[START]

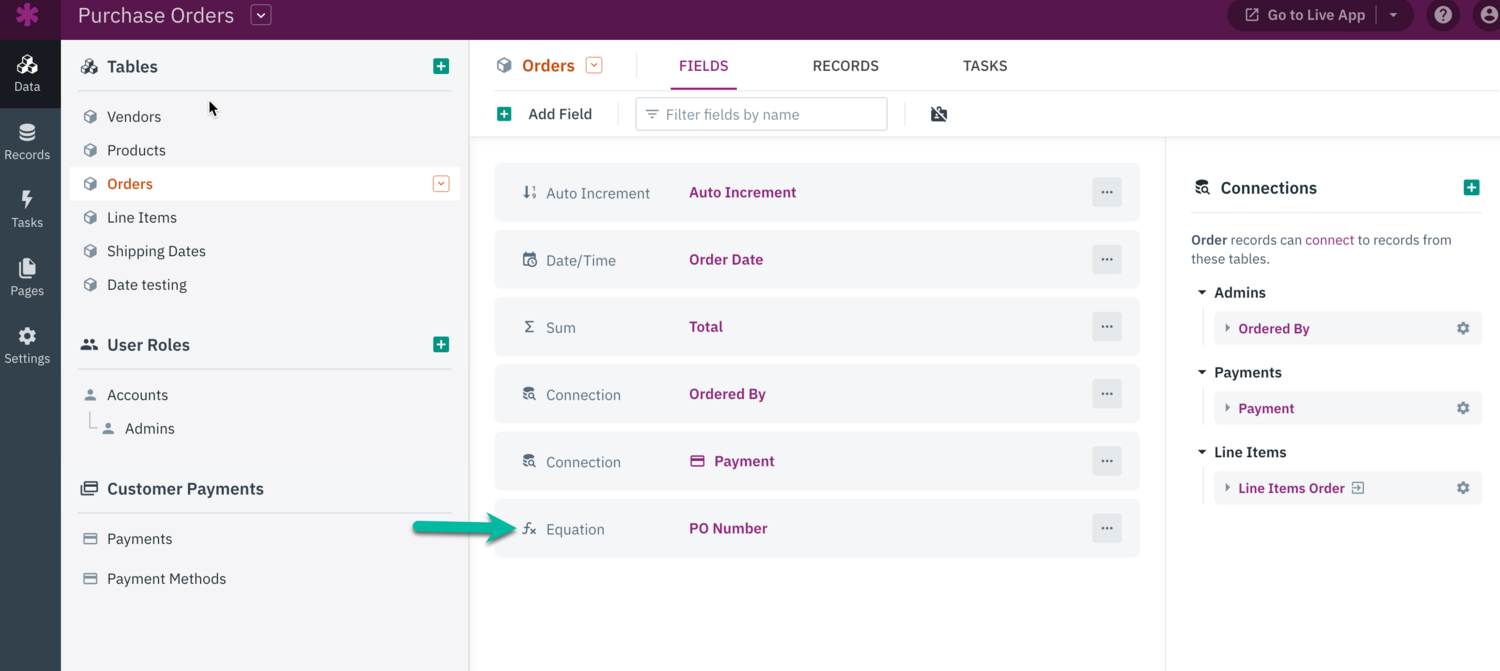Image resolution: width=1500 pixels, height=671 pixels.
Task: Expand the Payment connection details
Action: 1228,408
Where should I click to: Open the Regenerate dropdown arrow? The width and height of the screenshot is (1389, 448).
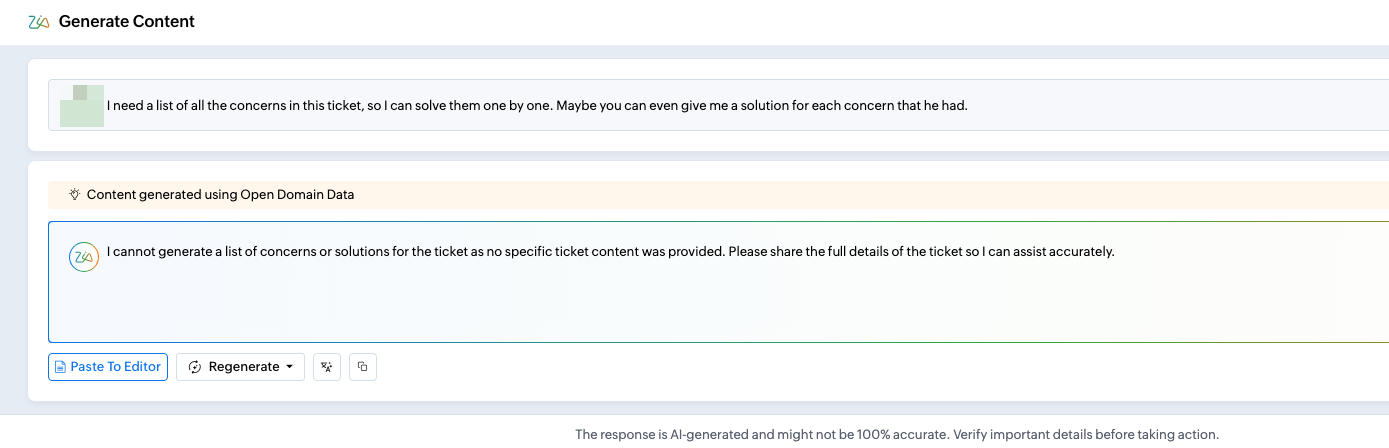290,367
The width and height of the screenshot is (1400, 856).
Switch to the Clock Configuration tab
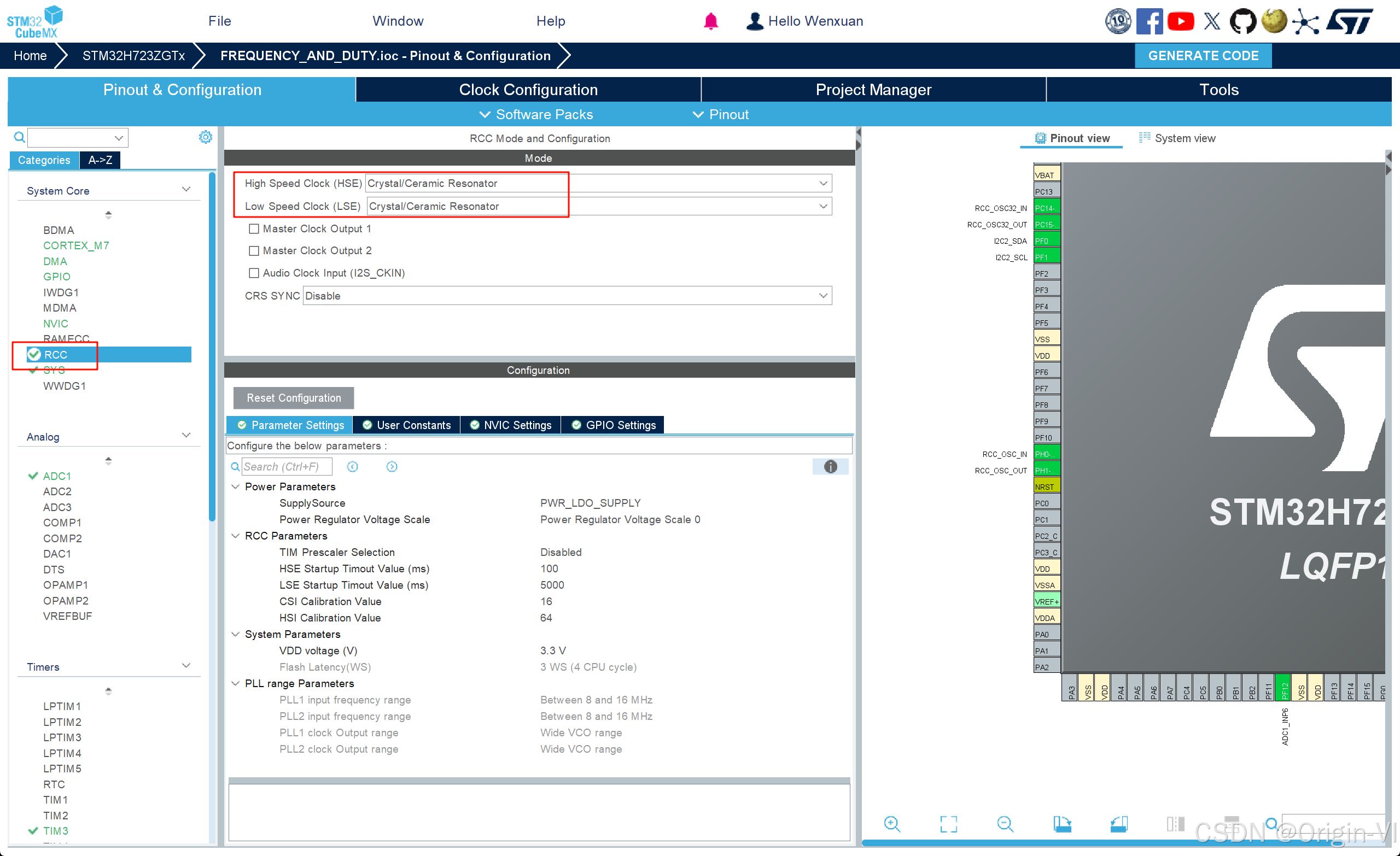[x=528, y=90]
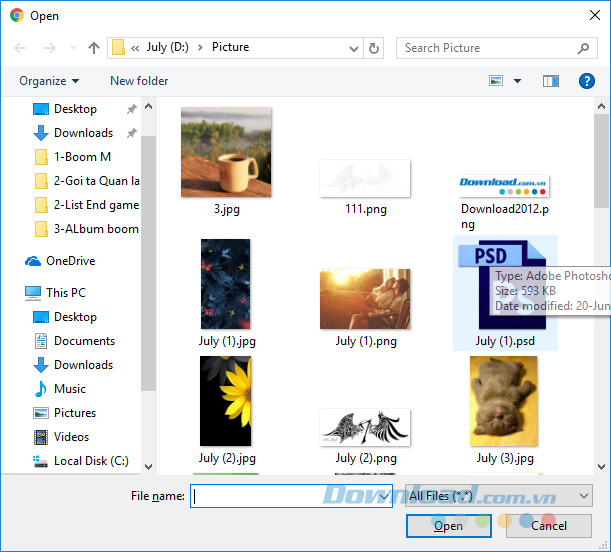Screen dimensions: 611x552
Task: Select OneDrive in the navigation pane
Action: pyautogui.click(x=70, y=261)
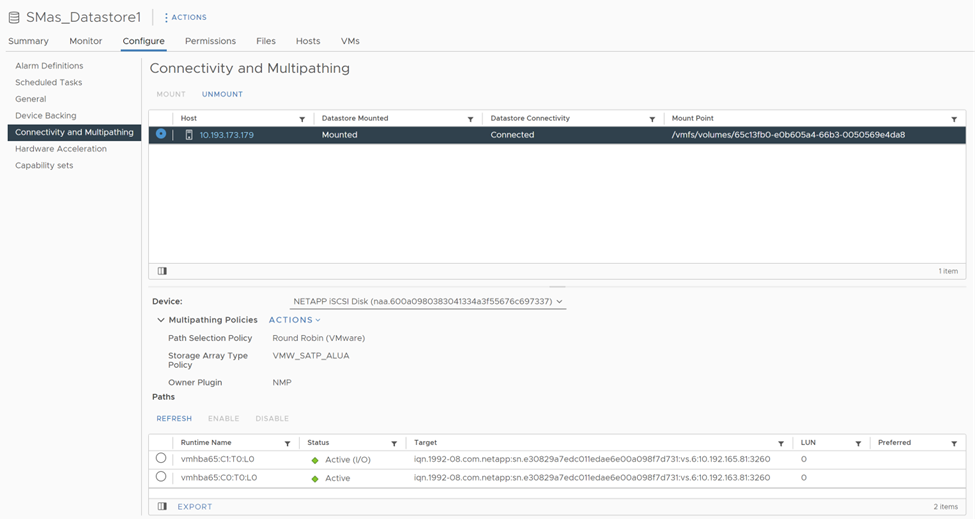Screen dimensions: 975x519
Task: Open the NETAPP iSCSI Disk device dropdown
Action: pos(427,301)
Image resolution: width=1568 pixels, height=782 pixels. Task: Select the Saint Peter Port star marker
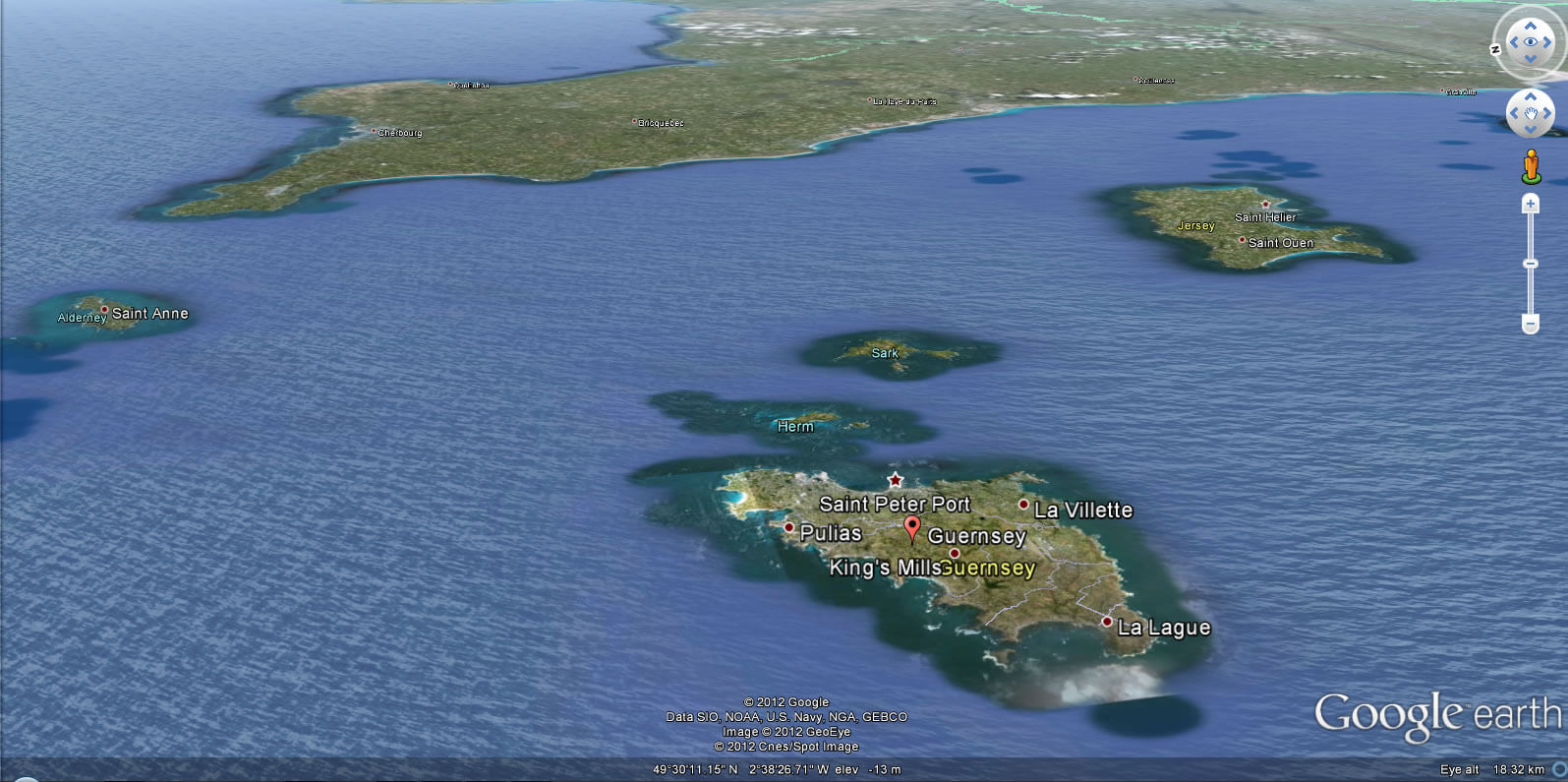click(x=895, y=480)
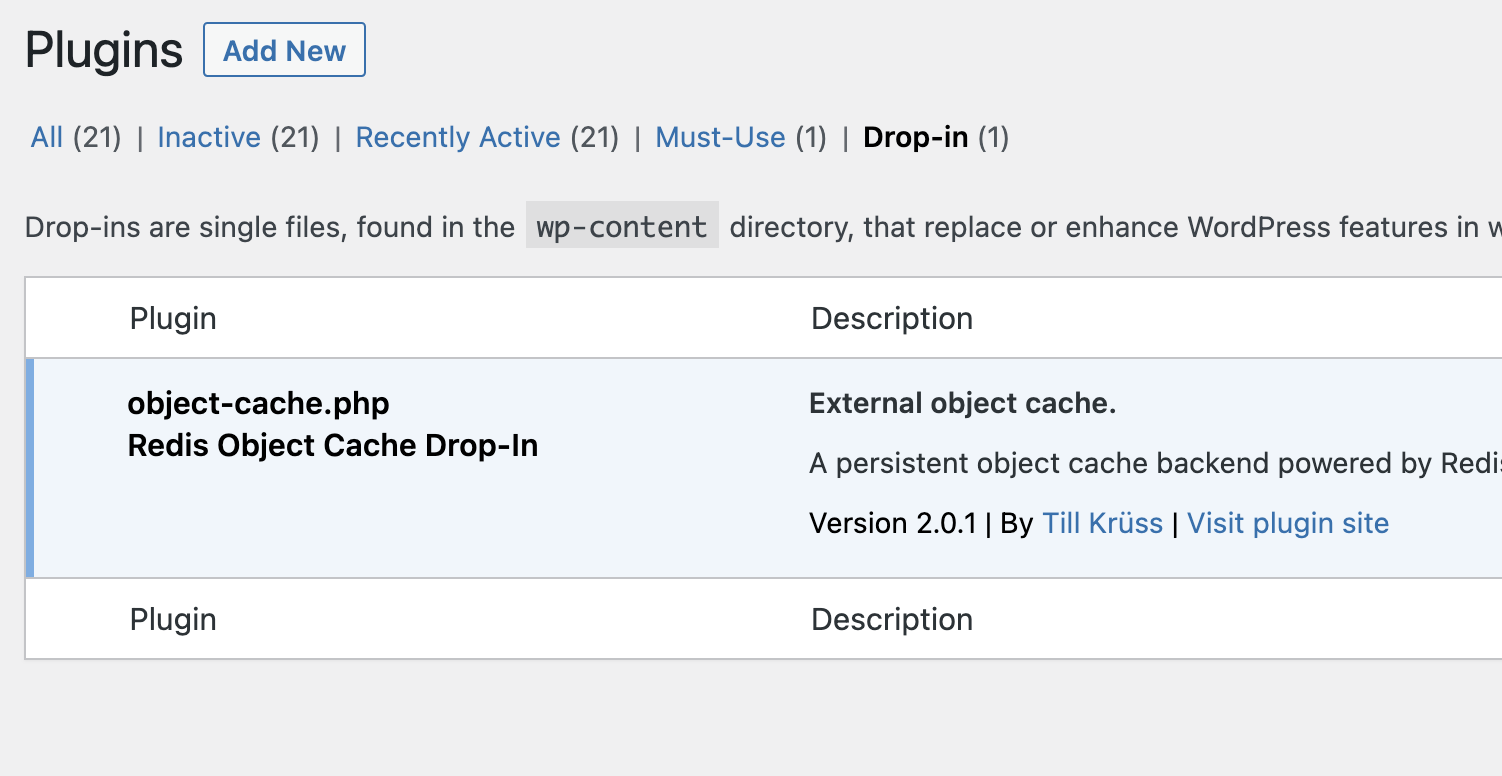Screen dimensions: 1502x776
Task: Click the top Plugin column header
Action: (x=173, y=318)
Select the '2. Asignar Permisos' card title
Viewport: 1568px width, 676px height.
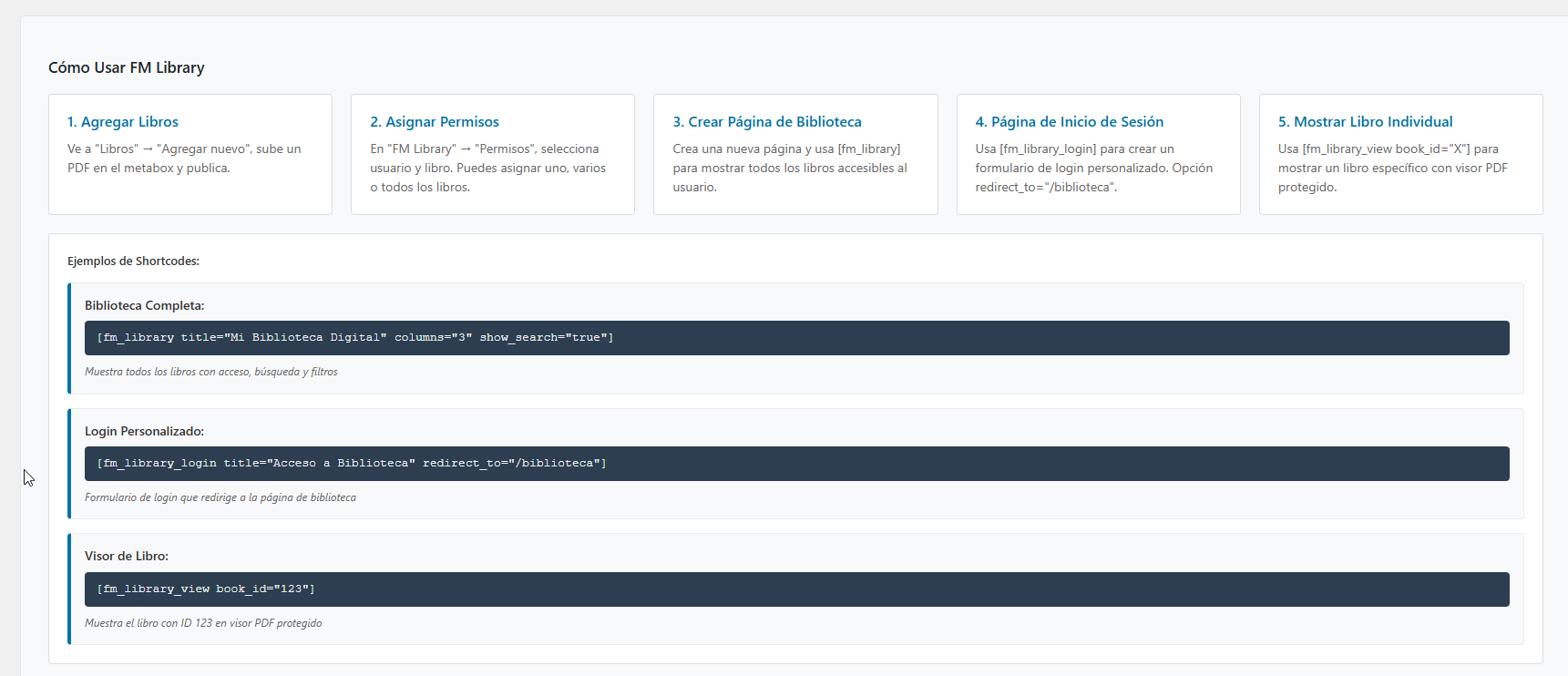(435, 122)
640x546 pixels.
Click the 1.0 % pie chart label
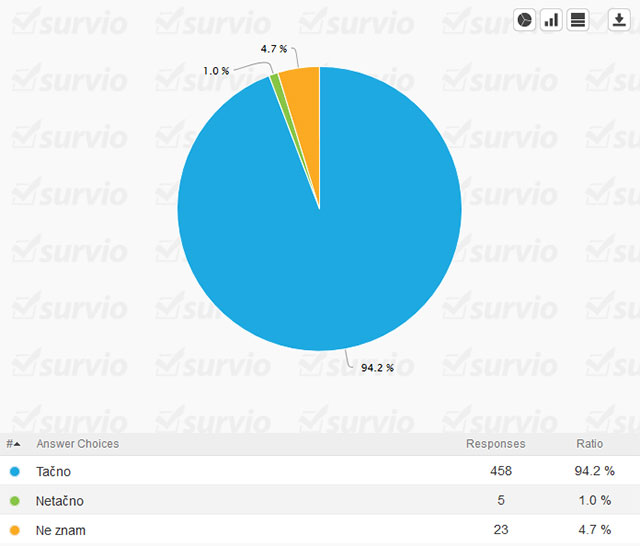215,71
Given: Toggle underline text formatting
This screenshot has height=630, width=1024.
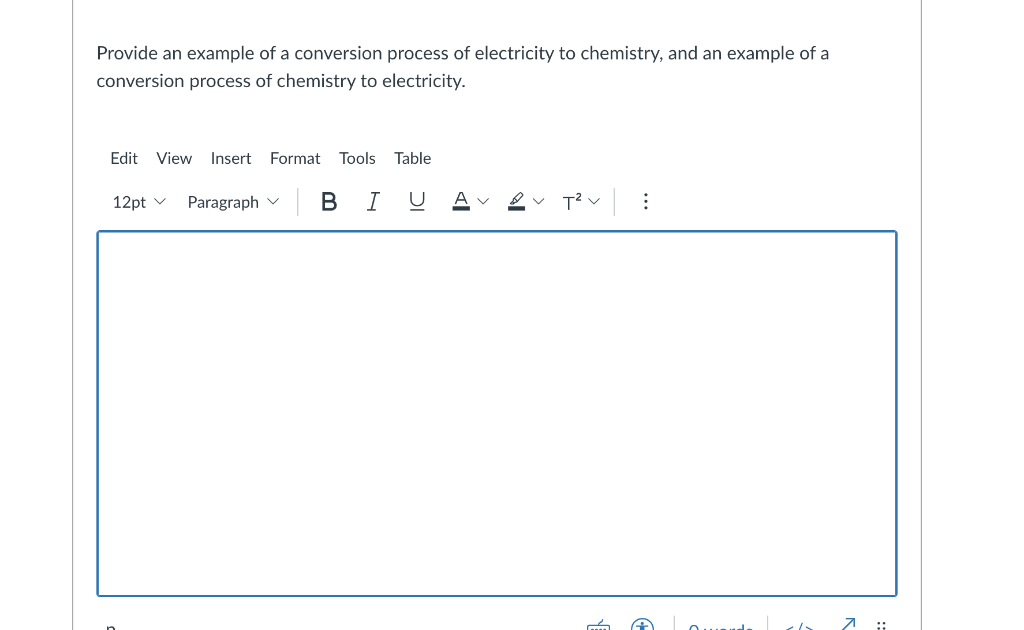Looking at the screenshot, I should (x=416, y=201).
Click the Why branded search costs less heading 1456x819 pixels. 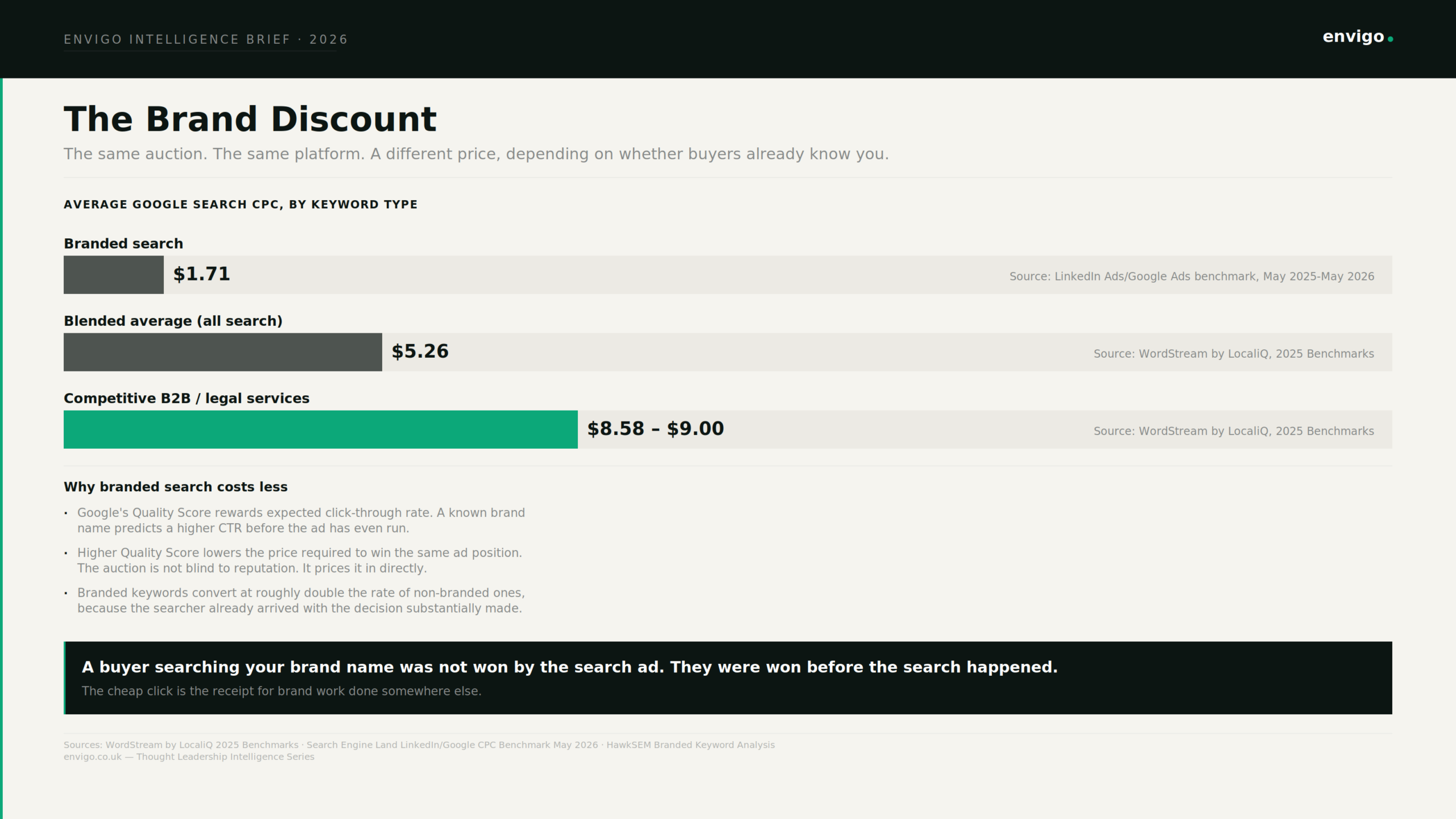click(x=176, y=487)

[END]

_Work to complete:_
Copy down the material from its beginning through the line containing "Action: pos(427,301)", inclusive, leaving out the pictures.

_Written response:_
Image resolution: width=1500 pixels, height=671 pixels.
Task: Expand the Payment connection details
Action: 1228,408
Where should I click to: Open the Regenerate dropdown arrow? The width and height of the screenshot is (1389, 448).
290,367
The width and height of the screenshot is (1400, 856).
Switch to the Clock Configuration tab
[x=528, y=90]
Screen dimensions: 611x552
Task: Select OneDrive in the navigation pane
Action: pyautogui.click(x=70, y=261)
Screen dimensions: 975x519
Task: Open the NETAPP iSCSI Disk device dropdown
Action: pos(427,301)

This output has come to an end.